§ **The task**
Check every line of the data and copy the ones where "will" appears.

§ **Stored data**
___

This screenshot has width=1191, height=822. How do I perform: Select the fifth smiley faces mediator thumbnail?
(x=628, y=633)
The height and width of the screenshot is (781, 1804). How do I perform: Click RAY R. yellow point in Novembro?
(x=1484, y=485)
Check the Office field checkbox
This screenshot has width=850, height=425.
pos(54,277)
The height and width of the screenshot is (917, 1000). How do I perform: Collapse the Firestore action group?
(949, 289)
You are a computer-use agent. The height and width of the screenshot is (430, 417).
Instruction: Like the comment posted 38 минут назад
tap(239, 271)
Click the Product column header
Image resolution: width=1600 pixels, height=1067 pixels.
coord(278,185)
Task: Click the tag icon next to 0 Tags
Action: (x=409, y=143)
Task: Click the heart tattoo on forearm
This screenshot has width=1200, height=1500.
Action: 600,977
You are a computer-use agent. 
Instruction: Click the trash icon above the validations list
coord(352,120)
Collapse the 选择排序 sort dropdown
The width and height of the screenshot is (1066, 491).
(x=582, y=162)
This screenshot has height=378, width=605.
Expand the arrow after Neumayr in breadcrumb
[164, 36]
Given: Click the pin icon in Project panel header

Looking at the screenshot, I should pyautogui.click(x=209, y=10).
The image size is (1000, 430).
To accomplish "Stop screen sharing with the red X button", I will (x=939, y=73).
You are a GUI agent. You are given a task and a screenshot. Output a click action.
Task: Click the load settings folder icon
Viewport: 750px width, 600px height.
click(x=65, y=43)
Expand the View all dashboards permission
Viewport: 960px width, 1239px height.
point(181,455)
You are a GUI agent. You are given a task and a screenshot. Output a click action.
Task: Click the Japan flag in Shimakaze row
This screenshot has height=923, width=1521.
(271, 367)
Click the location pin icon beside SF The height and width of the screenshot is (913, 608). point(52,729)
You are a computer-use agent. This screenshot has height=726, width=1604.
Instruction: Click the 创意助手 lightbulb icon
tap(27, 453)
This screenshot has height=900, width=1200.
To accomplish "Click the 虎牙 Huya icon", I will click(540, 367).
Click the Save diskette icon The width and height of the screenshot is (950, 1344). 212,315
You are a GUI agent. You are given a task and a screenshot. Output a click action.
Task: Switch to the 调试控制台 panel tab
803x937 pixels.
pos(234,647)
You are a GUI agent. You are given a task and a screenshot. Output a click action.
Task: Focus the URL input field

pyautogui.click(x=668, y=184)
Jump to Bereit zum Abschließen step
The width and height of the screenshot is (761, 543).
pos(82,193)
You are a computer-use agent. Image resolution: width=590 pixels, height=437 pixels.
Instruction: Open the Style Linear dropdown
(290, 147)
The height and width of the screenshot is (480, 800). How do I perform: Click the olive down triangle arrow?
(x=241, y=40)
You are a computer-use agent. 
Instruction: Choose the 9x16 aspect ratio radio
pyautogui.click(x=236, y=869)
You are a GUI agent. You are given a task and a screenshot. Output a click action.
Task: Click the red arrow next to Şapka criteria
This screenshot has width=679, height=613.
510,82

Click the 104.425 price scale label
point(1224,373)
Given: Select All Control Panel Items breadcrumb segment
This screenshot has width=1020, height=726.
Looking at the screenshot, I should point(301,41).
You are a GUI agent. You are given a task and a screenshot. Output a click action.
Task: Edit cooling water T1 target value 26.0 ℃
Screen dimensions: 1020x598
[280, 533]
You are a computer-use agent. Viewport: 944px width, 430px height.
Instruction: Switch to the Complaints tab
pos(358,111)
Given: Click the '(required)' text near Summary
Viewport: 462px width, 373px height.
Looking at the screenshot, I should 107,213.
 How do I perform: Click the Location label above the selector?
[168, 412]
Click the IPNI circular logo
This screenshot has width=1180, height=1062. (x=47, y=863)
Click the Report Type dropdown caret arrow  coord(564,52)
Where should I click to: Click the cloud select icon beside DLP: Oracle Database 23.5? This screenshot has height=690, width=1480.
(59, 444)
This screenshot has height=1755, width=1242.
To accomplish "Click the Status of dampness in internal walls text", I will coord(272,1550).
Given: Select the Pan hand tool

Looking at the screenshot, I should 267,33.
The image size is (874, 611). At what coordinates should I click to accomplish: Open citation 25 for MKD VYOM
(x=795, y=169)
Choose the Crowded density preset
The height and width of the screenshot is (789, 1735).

___

§ **Response to this task**
To accomplish "Stop screen sharing with the red X button", I will (x=939, y=73).
To accomplish "Click the 虎牙 Huya icon", I will click(540, 367).
To accomplish "Click the Status of dampness in internal walls text", I will coord(272,1550).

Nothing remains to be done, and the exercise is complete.